"Hattâ bir zaman bende şu nevi hassasiyet fazla idi. Bu hâli bir düstur içine almak istedim, fakat yakıştıramadım ve yapamadım." İzah eder misiniz?
Değerli Kardeşimiz;
“'Kurdun bahsini ettiğin zaman topuzu hazırla, vur; çünkü kurt geliyor.' Demek bir hiss-i kablelvuku ile, lâtife-i Rabbâniye, icmâlen o adamın gelmesini hisseder. Fakat aklın şuuru ihata etmediği için, kasten değil, ihtiyarsız olarak bahsetmeye sevk eder."
"Ehl-i feraset, bazan keramet gibi geldiğini beyan eder. Hattâ bir zaman bende şu nevi hassasiyet fazla idi. Bu hâli bir düstur içine almak istedim, fakat yakıştıramadım ve yapamadım."(1)
Üstad'ımızın bir düstur hâline getirmek istediği şey, “hiss-i kablelvuku” yani bir şeyi olmadan önce hissetme duygusudur. Günümüz tabiriyle buna önsezi deniliyor.

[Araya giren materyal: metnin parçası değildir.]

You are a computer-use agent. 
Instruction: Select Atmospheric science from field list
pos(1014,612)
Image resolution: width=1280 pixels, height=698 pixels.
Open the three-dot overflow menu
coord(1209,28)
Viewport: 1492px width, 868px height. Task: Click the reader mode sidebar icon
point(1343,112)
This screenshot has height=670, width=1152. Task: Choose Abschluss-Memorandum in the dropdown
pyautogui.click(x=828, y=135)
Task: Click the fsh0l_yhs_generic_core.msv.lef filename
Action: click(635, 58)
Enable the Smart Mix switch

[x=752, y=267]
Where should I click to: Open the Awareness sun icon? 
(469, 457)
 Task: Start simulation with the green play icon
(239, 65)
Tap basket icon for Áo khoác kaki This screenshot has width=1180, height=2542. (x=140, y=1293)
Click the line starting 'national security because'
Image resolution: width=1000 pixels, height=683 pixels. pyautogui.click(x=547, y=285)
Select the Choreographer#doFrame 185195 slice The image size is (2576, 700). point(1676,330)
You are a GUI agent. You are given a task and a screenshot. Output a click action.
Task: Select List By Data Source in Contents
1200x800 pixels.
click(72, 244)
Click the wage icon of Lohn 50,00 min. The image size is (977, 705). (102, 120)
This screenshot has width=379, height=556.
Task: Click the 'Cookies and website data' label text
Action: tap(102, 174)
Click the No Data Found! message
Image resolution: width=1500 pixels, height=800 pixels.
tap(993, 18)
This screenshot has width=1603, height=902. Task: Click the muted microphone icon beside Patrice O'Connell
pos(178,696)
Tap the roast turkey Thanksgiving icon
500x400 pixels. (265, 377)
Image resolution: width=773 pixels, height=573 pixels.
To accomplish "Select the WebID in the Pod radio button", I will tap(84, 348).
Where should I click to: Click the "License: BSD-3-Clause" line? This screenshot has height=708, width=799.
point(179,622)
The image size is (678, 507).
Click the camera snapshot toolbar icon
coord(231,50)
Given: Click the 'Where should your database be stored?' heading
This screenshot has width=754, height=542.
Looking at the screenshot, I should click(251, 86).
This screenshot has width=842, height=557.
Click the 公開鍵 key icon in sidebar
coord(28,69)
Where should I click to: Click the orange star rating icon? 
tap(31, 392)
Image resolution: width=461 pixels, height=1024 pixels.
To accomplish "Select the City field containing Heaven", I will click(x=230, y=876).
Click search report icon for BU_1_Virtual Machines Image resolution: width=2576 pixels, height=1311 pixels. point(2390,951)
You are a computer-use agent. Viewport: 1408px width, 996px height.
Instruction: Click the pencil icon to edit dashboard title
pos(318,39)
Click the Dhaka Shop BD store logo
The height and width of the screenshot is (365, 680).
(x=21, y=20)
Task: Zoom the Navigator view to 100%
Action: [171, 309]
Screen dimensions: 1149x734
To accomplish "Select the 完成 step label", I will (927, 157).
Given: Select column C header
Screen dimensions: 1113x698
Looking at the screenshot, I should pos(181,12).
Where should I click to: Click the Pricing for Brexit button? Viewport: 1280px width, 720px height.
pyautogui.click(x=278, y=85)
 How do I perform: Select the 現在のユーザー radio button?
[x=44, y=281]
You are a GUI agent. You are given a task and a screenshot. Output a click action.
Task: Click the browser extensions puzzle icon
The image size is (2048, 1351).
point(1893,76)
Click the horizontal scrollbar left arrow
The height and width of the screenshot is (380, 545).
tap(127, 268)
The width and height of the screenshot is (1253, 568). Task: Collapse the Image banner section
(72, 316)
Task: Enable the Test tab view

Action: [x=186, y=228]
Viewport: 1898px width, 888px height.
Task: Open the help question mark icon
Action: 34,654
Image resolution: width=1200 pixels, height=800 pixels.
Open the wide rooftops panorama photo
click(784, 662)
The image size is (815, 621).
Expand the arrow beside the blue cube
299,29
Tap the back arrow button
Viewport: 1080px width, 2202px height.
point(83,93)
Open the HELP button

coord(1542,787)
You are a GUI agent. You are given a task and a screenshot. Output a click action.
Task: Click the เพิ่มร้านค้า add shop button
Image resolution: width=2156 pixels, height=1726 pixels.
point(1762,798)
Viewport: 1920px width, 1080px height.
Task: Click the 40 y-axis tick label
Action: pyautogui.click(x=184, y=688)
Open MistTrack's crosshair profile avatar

Hiss-i kable'l vuku, kalbi inkişaf etmiş velilerde daha ziyade görünen bir hâldir ve keramete yakın bir durumdur. Bu hal avam insanlarda, hatta inancı olmayan kimselerde bile görülebilir. Bu hal, az ya da çok her insanda vuku bulmuştur.
Üstadımız, bu durumu kaide hâline getirmeyi kulluk edebine uygun görmemiştir.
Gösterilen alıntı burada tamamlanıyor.